[PROBLEM TO WORK ON]
What you give back must match the records below word for word.

[DATASET EXCERPTS]
Content starts

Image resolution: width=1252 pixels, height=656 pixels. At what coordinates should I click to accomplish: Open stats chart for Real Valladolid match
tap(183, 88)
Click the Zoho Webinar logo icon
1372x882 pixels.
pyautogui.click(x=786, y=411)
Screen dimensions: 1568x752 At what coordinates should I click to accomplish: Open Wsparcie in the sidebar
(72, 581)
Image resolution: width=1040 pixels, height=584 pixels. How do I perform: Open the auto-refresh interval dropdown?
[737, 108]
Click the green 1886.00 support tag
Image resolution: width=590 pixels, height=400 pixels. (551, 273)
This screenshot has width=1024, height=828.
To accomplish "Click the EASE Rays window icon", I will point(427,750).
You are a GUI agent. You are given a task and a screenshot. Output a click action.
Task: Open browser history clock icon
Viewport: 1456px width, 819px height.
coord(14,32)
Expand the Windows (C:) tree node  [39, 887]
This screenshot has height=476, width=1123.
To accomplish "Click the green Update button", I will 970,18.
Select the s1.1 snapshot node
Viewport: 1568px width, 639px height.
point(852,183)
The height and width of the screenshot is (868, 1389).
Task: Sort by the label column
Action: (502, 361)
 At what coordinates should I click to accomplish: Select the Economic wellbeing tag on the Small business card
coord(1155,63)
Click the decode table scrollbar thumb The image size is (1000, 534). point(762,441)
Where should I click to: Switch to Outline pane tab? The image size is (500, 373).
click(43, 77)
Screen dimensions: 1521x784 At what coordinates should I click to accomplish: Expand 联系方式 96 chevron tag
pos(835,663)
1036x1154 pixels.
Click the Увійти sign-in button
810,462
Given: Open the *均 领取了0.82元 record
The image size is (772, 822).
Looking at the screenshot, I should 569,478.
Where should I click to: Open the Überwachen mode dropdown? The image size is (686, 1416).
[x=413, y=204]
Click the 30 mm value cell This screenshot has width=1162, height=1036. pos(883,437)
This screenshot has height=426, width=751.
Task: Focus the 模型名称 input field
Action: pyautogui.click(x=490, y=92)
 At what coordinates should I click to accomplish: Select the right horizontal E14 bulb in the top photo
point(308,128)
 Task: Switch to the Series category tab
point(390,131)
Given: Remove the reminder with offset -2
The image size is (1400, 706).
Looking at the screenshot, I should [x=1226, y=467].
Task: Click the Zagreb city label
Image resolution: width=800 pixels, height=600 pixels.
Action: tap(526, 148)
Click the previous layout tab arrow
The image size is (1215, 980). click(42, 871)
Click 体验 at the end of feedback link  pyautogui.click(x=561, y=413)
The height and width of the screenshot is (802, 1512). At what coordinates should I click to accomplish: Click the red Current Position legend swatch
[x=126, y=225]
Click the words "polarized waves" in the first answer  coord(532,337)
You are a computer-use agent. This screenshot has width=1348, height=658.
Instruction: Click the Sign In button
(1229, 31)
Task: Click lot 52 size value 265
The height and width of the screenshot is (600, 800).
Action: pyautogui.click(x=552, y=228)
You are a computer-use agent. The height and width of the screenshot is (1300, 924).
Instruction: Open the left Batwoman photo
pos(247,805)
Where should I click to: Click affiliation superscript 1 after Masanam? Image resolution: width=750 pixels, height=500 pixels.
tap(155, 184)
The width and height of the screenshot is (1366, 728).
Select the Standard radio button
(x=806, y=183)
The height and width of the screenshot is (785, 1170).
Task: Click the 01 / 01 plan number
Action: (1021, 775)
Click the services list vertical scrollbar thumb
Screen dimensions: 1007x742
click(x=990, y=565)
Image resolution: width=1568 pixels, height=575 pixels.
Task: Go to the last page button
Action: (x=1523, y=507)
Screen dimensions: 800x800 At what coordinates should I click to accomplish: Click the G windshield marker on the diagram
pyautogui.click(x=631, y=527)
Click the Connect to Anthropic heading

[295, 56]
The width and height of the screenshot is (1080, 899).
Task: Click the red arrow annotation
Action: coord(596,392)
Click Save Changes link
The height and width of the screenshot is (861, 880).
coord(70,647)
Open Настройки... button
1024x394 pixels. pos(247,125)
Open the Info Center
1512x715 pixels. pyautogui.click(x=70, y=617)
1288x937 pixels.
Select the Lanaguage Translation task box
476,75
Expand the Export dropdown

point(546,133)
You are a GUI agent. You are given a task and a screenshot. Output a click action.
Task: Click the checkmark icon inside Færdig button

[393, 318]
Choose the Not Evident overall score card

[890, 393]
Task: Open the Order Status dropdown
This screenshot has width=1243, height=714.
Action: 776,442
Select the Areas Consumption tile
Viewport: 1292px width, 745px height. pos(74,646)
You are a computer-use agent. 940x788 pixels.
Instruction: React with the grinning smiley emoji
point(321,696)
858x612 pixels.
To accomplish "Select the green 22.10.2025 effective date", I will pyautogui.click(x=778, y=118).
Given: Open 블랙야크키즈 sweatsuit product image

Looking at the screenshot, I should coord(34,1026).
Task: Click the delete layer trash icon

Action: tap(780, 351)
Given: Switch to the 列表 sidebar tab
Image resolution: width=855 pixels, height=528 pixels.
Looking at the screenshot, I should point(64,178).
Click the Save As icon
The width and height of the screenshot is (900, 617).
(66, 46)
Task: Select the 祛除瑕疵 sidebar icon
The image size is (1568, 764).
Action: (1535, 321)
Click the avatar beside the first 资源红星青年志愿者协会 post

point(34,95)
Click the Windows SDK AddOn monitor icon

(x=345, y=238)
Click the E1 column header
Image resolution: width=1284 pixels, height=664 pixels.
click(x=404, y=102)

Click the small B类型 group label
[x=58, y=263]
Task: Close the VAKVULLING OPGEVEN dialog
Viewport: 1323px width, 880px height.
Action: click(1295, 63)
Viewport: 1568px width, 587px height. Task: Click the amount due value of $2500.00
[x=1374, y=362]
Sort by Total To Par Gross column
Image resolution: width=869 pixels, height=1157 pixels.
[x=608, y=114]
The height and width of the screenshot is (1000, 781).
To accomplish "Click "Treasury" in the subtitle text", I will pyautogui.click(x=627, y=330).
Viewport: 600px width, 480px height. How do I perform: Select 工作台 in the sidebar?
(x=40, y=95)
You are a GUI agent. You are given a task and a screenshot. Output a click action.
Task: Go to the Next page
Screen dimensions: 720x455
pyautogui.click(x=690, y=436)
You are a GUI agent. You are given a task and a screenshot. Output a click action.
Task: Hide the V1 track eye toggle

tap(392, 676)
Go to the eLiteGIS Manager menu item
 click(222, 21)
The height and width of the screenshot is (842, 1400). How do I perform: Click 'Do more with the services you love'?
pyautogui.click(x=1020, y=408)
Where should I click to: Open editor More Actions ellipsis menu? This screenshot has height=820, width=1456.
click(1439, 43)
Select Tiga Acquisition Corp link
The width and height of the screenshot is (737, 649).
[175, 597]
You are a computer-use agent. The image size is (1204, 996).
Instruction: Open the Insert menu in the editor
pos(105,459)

Content ends

[TASK RESPONSE]
Image resolution: width=1252 pixels, height=656 pixels. At what coordinates should I click to accomplish: Open stats chart for Real Valladolid match
tap(183, 88)
Click the Zoho Webinar logo icon
1372x882 pixels.
pyautogui.click(x=786, y=411)
Screen dimensions: 1568x752 At what coordinates should I click to accomplish: Open Wsparcie in the sidebar
(72, 581)
Image resolution: width=1040 pixels, height=584 pixels. How do I perform: Open the auto-refresh interval dropdown?
[737, 108]
Click the green 1886.00 support tag
Image resolution: width=590 pixels, height=400 pixels. (551, 273)
This screenshot has width=1024, height=828.
To accomplish "Click the EASE Rays window icon", I will point(427,750).
You are a GUI agent. You are given a task and a screenshot. Output a click action.
Task: Open browser history clock icon
Viewport: 1456px width, 819px height.
coord(14,32)
Expand the Windows (C:) tree node  [39, 887]
This screenshot has height=476, width=1123.
To accomplish "Click the green Update button", I will 970,18.
Select the s1.1 snapshot node
Viewport: 1568px width, 639px height.
point(852,183)
The height and width of the screenshot is (868, 1389).
Task: Sort by the label column
Action: (502, 361)
 At what coordinates should I click to accomplish: Select the Economic wellbeing tag on the Small business card
coord(1155,63)
Click the decode table scrollbar thumb The image size is (1000, 534). point(762,441)
Where should I click to: Switch to Outline pane tab? The image size is (500, 373).
click(43, 77)
Screen dimensions: 1521x784 At what coordinates should I click to accomplish: Expand 联系方式 96 chevron tag
pos(835,663)
1036x1154 pixels.
Click the Увійти sign-in button
810,462
Given: Open the *均 领取了0.82元 record
The image size is (772, 822).
Looking at the screenshot, I should 569,478.
Where should I click to: Open the Überwachen mode dropdown? The image size is (686, 1416).
[x=413, y=204]
Click the 30 mm value cell This screenshot has width=1162, height=1036. pos(883,437)
This screenshot has height=426, width=751.
Task: Focus the 模型名称 input field
Action: pyautogui.click(x=490, y=92)
 At what coordinates should I click to accomplish: Select the right horizontal E14 bulb in the top photo
point(308,128)
 Task: Switch to the Series category tab
point(390,131)
Given: Remove the reminder with offset -2
The image size is (1400, 706).
Looking at the screenshot, I should [x=1226, y=467].
Task: Click the Zagreb city label
Image resolution: width=800 pixels, height=600 pixels.
Action: tap(526, 148)
Click the previous layout tab arrow
The image size is (1215, 980). click(42, 871)
Click 体验 at the end of feedback link  pyautogui.click(x=561, y=413)
The height and width of the screenshot is (802, 1512). At what coordinates should I click to accomplish: Click the red Current Position legend swatch
[x=126, y=225]
Click the words "polarized waves" in the first answer  coord(532,337)
You are a computer-use agent. This screenshot has width=1348, height=658.
Instruction: Click the Sign In button
(1229, 31)
Task: Click lot 52 size value 265
The height and width of the screenshot is (600, 800).
Action: pyautogui.click(x=552, y=228)
You are a computer-use agent. The height and width of the screenshot is (1300, 924).
Instruction: Open the left Batwoman photo
pos(247,805)
Where should I click to: Click affiliation superscript 1 after Masanam? Image resolution: width=750 pixels, height=500 pixels.
tap(155, 184)
The width and height of the screenshot is (1366, 728).
Select the Standard radio button
(x=806, y=183)
The height and width of the screenshot is (785, 1170).
Task: Click the 01 / 01 plan number
Action: (1021, 775)
Click the services list vertical scrollbar thumb
Screen dimensions: 1007x742
click(x=990, y=565)
Image resolution: width=1568 pixels, height=575 pixels.
Task: Go to the last page button
Action: (x=1523, y=507)
Screen dimensions: 800x800 At what coordinates should I click to accomplish: Click the G windshield marker on the diagram
pyautogui.click(x=631, y=527)
Click the Connect to Anthropic heading

[295, 56]
The width and height of the screenshot is (1080, 899).
Task: Click the red arrow annotation
Action: coord(596,392)
Click Save Changes link
The height and width of the screenshot is (861, 880).
coord(70,647)
Open Настройки... button
1024x394 pixels. pos(247,125)
Open the Info Center
1512x715 pixels. pyautogui.click(x=70, y=617)
1288x937 pixels.
Select the Lanaguage Translation task box
476,75
Expand the Export dropdown

point(546,133)
You are a GUI agent. You are given a task and a screenshot. Output a click action.
Task: Click the checkmark icon inside Færdig button

[393, 318]
Choose the Not Evident overall score card

[890, 393]
Task: Open the Order Status dropdown
This screenshot has width=1243, height=714.
Action: 776,442
Select the Areas Consumption tile
Viewport: 1292px width, 745px height. pos(74,646)
You are a computer-use agent. 940x788 pixels.
Instruction: React with the grinning smiley emoji
point(321,696)
858x612 pixels.
To accomplish "Select the green 22.10.2025 effective date", I will pyautogui.click(x=778, y=118).
Given: Open 블랙야크키즈 sweatsuit product image

Looking at the screenshot, I should coord(34,1026).
Task: Click the delete layer trash icon

Action: tap(780, 351)
Given: Switch to the 列表 sidebar tab
Image resolution: width=855 pixels, height=528 pixels.
Looking at the screenshot, I should point(64,178).
Click the Save As icon
The width and height of the screenshot is (900, 617).
(66, 46)
Task: Select the 祛除瑕疵 sidebar icon
The image size is (1568, 764).
Action: (1535, 321)
Click the avatar beside the first 资源红星青年志愿者协会 post

point(34,95)
Click the Windows SDK AddOn monitor icon

(x=345, y=238)
Click the E1 column header
Image resolution: width=1284 pixels, height=664 pixels.
click(x=404, y=102)

Click the small B类型 group label
[x=58, y=263]
Task: Close the VAKVULLING OPGEVEN dialog
Viewport: 1323px width, 880px height.
Action: click(1295, 63)
Viewport: 1568px width, 587px height. Task: Click the amount due value of $2500.00
[x=1374, y=362]
Sort by Total To Par Gross column
Image resolution: width=869 pixels, height=1157 pixels.
[x=608, y=114]
The height and width of the screenshot is (1000, 781).
To accomplish "Click "Treasury" in the subtitle text", I will pyautogui.click(x=627, y=330).
Viewport: 600px width, 480px height. How do I perform: Select 工作台 in the sidebar?
(x=40, y=95)
You are a GUI agent. You are given a task and a screenshot. Output a click action.
Task: Go to the Next page
Screen dimensions: 720x455
pyautogui.click(x=690, y=436)
You are a GUI agent. You are given a task and a screenshot. Output a click action.
Task: Hide the V1 track eye toggle

tap(392, 676)
Go to the eLiteGIS Manager menu item
 click(222, 21)
The height and width of the screenshot is (842, 1400). How do I perform: Click 'Do more with the services you love'?
pyautogui.click(x=1020, y=408)
Where should I click to: Open editor More Actions ellipsis menu? This screenshot has height=820, width=1456.
click(1439, 43)
Select Tiga Acquisition Corp link
The width and height of the screenshot is (737, 649).
[175, 597]
You are a computer-use agent. The image size is (1204, 996).
Instruction: Open the Insert menu in the editor
pos(105,459)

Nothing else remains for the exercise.